Let's break down its significance:
  • Resulting Value: The result is a scalar, not a vector.
  • Angle Interpretation: The dot product relates to the cosine of the angle \(\theta\) between \(\mathbf{a}\) and \(\mathbf{b}\). If the dot product is zero, the vectors are orthogonal (perpendicular to each other).
  • Applications: Used in projections, determining angles, and physics problems involving work.
In our example, the dot product of \(\mathbf{u} = \langle -2, 4 \rangle\) and \(\mathbf{v} = \langle 1, 1 \rangle\) is calculated as \(-2\times1 + 4\times1 = 2\). This scalar value is crucial for determining how aligned \(\mathbf{u}\) and \(\mathbf{v}\) are.
Magnitude of a Vector
The magnitude of a vector is its length in space; think of it as the size or extent of a vector. For a vector \(\mathbf{a} = \langle a_1, a_2 \rangle\), its magnitude is given by: \[ ||\mathbf{a}|| = \sqrt{a_1^2 + a_2^2} \] This measures the vector's distance from the origin to its endpoint in a coordinate system.

Why is vector magnitude important?
  • Normalization: It allows us to create unit vectors by dividing the vector by its magnitude, thus scaling the vector to have a length of one.
  • Understanding Vector Relations: Helps compare vector sizes and determine proportions in vector projections.
  • Physical Interpretation: In physics, it represents quantities like speed, force, or any vector quantity's strength.

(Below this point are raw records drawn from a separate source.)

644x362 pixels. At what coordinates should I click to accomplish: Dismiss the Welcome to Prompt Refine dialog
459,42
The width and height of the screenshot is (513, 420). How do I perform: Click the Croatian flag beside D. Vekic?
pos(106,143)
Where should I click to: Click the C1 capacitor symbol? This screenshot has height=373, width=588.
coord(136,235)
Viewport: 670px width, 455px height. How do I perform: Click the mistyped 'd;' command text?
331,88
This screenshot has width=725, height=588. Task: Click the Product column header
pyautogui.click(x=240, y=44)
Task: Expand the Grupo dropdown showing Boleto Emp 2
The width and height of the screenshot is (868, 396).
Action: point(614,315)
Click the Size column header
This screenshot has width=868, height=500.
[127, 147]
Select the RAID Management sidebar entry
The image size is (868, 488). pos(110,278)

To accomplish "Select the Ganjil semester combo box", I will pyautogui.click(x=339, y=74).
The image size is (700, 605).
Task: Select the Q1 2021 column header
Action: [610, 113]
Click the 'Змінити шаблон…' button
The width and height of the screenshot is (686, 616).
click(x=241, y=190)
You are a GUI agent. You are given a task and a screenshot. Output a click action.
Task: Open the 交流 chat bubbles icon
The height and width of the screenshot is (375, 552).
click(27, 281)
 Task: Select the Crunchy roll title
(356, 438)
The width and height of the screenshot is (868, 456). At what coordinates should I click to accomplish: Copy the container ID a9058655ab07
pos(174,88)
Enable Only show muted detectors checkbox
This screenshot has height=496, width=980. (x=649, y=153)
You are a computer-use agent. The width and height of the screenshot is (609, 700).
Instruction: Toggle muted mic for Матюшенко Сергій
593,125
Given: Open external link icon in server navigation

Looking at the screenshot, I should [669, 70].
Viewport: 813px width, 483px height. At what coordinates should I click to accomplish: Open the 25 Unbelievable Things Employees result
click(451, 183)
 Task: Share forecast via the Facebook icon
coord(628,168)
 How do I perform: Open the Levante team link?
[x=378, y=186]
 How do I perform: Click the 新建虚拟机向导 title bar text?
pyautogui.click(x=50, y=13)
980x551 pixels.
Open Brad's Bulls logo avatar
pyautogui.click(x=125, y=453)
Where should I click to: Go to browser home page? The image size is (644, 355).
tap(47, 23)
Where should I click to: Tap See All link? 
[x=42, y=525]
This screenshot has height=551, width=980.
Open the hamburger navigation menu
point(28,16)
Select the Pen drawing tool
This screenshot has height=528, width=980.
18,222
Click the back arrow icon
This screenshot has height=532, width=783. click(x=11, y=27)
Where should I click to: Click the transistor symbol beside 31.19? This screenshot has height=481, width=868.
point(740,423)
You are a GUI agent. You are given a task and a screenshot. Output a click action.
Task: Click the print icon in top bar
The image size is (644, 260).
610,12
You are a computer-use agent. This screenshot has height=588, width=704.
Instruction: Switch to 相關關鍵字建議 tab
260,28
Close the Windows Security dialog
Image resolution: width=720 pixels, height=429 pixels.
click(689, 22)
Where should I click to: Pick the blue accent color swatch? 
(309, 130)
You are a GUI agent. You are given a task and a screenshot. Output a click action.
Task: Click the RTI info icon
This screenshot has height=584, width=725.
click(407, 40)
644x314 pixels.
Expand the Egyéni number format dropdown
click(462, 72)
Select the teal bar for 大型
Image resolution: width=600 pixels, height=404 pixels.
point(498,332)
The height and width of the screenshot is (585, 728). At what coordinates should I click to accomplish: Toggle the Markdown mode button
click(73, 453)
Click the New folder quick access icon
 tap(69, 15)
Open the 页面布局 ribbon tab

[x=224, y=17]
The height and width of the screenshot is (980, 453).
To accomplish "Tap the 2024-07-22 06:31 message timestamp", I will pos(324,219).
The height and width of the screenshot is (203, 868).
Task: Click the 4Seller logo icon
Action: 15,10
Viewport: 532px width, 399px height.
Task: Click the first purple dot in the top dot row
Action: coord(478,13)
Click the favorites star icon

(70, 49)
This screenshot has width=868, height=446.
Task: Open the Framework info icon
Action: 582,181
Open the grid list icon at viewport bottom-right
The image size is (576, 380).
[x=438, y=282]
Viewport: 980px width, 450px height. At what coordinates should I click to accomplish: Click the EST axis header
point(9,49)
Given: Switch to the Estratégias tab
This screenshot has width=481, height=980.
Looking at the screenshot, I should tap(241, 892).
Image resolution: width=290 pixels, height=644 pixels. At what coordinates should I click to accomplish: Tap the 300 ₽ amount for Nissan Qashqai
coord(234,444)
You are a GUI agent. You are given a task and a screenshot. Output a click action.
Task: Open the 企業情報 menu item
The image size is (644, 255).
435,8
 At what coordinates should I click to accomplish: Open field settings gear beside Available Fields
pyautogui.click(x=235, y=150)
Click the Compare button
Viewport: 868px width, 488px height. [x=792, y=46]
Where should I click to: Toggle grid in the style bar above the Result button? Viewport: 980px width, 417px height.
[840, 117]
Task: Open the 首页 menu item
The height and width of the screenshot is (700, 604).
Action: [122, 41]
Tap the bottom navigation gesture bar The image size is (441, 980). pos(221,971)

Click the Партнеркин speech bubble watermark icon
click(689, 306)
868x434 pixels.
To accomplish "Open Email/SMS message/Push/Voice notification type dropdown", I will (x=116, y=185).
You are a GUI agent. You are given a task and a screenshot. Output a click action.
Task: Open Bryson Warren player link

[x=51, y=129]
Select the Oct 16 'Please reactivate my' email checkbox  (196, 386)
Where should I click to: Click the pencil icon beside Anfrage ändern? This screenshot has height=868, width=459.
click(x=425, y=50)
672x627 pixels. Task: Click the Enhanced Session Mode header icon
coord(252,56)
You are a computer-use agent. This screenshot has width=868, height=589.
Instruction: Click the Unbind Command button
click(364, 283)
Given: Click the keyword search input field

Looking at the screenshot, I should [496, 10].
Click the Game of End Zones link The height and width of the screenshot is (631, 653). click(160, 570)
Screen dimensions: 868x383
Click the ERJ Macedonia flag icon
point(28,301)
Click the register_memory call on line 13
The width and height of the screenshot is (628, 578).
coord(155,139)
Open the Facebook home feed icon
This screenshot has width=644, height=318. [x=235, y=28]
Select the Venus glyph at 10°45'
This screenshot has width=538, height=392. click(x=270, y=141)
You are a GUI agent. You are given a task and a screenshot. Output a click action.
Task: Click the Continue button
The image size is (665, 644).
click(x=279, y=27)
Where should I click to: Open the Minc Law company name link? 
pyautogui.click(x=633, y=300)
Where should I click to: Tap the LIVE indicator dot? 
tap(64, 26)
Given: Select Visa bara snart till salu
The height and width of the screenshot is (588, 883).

In our solution, the magnitude of \(\mathbf{v} = \langle 1, 1 \rangle\) is calculated as \(\sqrt{1^2 + 1^2} = \sqrt{2}\). This value plays a role in determining the projection of \(\mathbf{u}\) onto \(\mathbf{v}\).
Orthogonal Vectors
Orthogonal vectors are vectors that meet at right angles, meaning they are perpendicular to each other. The quick way to check if two vectors are orthogonal is to find their dot product. If the dot product is zero, the vectors are orthogonal.

Why orthogonality matters:
  • Geometric Interpretation: It signifies a lack of projection of one vector on the other, indicating they influence each other minimally if considered as forces or directions.
  • Applications: Used in graphics and engineering, for determining independence of vectors, and in orthogonal decompositions.
  • Solving Problems: Essential in breaking down vectors into components such as in linear algebra and trigonometry.
In our example, when resolving \(\mathbf{u}\) into \(\mathbf{u}_1\) and \(\mathbf{u}_2\), we found that \(\mathbf{u}_2 = \langle -3, 3 \rangle\) is orthogonal to \(\mathbf{v}\). The dot product of \(\mathbf{u}_2\) and \(\mathbf{v}\) was calculated as \(-3\times1 + 3\times1 = 0\), confirming their orthogonality.